Continue the article on competitive pricing from its final sentence. The data after the article is not part of it.

QUOTED TEXT.
★ ★ ★ ★

Competitive Pricing: Is it all it's cracked up to be?

Pricing has three major approaches. A few weeks ago, I talked about cost‑plus pricing. Today, we’re on the second one: competitive pricing. The last one in the series will be value‑driven pricing.

What’s interesting about competitive pricing is that there are actually multiple variants of it, each with its own pros, cons, and traps. And honestly, a lot of what people call competitive pricing is really something else entirely—some hybrid, some guess, some policy that isn’t cost‑plus, isn’t competitive, and definitely isn’t value‑based. It’s just… something.

At its core, true competitive pricing is simple:
“Our product is comparable in value to our competitor’s product, so our price should track theirs.”
Usually that means competitor price ± X.

A classic example is Shell Oil saying, “We produce the same thing, so on any given day our price is the competitor’s price plus four cents.” They track it constantly, and the price moves constantly.

But here’s where the first nuance shows up.

I’ve seen companies proudly claim they use competitive pricing. Then you ask, “How often do you change your prices?” and they say, “Oh, once a year… maybe every other year.” Then you ask, “How often do your competitors change their prices?” and the answer is, “All the time.”

Well, that’s not competitive pricing.
That’s competitive pricing from two years ago. And two‑year‑old competitor prices are not today’s competitor prices. Their product may have changed. Their value may have changed. The market may have shifted entirely.

If you’re not updating your price at the same cadence your competitors update theirs, you’re not doing competitive pricing. You’re doing nostalgia.

So, the essentials of a real competitive pricing model are:

  1. Know your product.
  2. Know your competitor’s product.
    And confirm they are actually comparable in value.
  3. Have a standard for how often you update your price.
  4. Have a standard for how your price relates to theirs.
    (Competitor price + X? Competitor price – X?)
    And stick to it.

A Dangerous Offshoot: Customer‑Driven Pricing

I want to dispel a myth I hear all the time. People think they’re doing competitive pricing, but what they’re actually doing is something I’d call customer‑driven pricing—and it’s dangerous.

Customer‑driven pricing happens when the authority to set price is handed over to sales or product managers with the instruction:
“Go negotiate with the customer.”

★ ★ ★ ★

DATASET ROWS.
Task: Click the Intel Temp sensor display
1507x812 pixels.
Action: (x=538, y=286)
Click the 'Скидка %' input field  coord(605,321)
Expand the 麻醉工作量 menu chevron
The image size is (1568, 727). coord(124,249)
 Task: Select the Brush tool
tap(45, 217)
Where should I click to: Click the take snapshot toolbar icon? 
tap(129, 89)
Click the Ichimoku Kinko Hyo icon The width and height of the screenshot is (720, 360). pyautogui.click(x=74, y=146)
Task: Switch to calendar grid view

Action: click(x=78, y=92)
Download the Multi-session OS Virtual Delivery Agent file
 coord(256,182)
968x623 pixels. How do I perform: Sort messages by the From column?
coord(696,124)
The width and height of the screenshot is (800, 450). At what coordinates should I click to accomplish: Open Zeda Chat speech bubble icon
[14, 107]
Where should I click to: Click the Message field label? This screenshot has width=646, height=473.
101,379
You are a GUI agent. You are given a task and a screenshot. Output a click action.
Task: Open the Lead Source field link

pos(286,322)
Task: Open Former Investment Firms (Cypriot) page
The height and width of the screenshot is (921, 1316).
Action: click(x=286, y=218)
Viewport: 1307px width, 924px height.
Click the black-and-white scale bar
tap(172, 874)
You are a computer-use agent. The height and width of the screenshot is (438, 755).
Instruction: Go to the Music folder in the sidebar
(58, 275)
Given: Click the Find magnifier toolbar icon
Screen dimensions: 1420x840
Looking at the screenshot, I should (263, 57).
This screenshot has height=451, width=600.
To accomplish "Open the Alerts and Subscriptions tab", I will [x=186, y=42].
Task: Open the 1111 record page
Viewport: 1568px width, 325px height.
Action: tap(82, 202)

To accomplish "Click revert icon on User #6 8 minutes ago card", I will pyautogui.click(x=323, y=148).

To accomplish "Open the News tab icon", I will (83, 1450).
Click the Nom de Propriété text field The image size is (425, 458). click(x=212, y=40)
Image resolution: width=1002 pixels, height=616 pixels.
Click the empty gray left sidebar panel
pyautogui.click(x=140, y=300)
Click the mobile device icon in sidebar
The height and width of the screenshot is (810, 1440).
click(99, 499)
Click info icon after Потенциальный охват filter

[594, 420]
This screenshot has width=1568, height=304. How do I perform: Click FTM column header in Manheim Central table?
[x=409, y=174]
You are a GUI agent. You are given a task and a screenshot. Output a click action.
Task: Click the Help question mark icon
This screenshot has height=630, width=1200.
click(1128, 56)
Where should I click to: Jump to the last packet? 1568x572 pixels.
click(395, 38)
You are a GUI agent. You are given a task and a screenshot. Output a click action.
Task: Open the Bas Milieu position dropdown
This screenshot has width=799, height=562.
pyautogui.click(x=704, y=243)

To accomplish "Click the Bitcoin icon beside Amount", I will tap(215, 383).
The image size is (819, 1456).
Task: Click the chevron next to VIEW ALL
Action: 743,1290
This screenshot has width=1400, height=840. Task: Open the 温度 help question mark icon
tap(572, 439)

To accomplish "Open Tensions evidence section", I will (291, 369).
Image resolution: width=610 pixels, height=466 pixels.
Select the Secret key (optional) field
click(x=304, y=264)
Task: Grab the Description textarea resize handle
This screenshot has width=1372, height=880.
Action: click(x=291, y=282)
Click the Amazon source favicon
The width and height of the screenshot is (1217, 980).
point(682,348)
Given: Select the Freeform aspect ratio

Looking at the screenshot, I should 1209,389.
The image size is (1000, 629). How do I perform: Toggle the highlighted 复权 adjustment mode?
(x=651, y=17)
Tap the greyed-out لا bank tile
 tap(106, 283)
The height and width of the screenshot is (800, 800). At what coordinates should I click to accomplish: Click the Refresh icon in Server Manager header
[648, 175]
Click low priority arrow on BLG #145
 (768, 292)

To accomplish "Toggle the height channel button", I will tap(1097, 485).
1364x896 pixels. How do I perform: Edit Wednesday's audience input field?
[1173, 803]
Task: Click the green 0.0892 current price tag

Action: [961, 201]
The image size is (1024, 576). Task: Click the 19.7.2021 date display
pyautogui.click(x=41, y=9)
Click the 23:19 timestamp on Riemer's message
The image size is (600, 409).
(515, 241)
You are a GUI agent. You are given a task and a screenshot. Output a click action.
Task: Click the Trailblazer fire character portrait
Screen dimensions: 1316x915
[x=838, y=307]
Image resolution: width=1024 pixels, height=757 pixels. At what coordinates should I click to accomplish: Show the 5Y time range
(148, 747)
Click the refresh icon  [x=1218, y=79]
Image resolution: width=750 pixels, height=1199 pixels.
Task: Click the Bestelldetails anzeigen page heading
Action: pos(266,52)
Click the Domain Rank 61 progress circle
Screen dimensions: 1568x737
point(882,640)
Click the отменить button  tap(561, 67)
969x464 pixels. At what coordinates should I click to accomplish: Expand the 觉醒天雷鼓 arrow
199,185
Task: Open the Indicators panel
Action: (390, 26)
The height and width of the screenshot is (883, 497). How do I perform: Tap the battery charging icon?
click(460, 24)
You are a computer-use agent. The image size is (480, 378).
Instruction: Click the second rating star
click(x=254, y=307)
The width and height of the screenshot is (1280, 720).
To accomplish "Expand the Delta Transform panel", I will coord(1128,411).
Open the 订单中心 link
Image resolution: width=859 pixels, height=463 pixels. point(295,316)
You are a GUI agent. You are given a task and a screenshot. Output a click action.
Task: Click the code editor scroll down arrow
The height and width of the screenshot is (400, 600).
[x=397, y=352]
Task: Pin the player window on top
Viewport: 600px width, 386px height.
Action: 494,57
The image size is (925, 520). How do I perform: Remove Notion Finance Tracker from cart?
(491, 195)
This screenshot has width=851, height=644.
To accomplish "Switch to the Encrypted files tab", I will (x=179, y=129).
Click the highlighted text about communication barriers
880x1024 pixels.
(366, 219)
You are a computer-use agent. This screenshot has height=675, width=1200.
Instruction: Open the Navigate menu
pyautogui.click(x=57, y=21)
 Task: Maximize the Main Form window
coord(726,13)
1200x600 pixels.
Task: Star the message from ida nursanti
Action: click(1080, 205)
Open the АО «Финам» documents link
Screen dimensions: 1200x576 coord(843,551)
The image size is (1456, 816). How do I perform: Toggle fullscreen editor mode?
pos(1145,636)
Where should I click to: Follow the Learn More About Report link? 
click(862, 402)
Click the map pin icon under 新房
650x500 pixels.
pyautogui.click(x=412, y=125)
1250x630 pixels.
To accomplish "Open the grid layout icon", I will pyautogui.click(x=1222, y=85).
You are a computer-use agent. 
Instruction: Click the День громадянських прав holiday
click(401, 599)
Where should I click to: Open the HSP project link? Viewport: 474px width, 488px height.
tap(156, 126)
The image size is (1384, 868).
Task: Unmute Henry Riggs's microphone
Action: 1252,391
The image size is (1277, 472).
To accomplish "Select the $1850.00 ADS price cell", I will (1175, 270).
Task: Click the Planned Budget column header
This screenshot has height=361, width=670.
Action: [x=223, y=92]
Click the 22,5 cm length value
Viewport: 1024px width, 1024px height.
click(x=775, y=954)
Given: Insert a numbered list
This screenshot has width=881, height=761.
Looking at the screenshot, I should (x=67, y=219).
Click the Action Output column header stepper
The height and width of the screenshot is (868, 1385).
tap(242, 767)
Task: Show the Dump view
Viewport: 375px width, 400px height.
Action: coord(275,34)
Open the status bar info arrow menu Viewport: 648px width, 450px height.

★ ★ ★ ★

TASK RESPONSE.
What comes back is predictable:
“In order to win this deal, we had to discount because of the competitor’s price.”

But here’s the problem:
The customer never shares the full details of the competitor’s offer.
They never share the full product spec.
They may have lowballed the competitor.
And now we’re matching a lowball price with a high‑quality product.

That’s not competitive pricing.
That’s pricing naïveté.

In practice, customer‑driven pricing leads to:

  • Misuse of price to hit short‑term sales goals
  • Erosion of perceived value
  • Long‑term profitability damage
  • A nearly impossible uphill battle when you try to raise prices later

Sales teams are talented and essential, but it’s too easy for them to slip into pricing at whatever the buyer is willing to pay rather than what the product is actually worth.

The job of sales and marketing is not to process orders at whatever price comes in.
Their job is to raise the customer’s willingness to pay to match the product’s true value.
If they can do that, fantastic.
If they can’t, we need to rethink the team.

The Purest Form of Competitive Pricing

Because I studied economics, I can’t help but bring up the truest form of competitive pricing: the market sets the price.

This only exists in very specific markets where the product is truly identical.

And for pricers, the word commodity should almost be a curse word—unless you’re actually in grains, metals, or energy. Corn is corn. Wheat is wheat. Oil is oil. It doesn’t matter who produces it; the product is identical.

Commodities are bought and sold by weight or volume because they are exactly the same. You can’t charge less than the market price or you’ll get arbitraged instantly. That’s a purely competitive market.

Most products are not commodities.
Most products have differentiation, nuance, and value that must be accounted for.

This is why blindly pricing “competitively” is dangerous.
There is always a value component that must be considered.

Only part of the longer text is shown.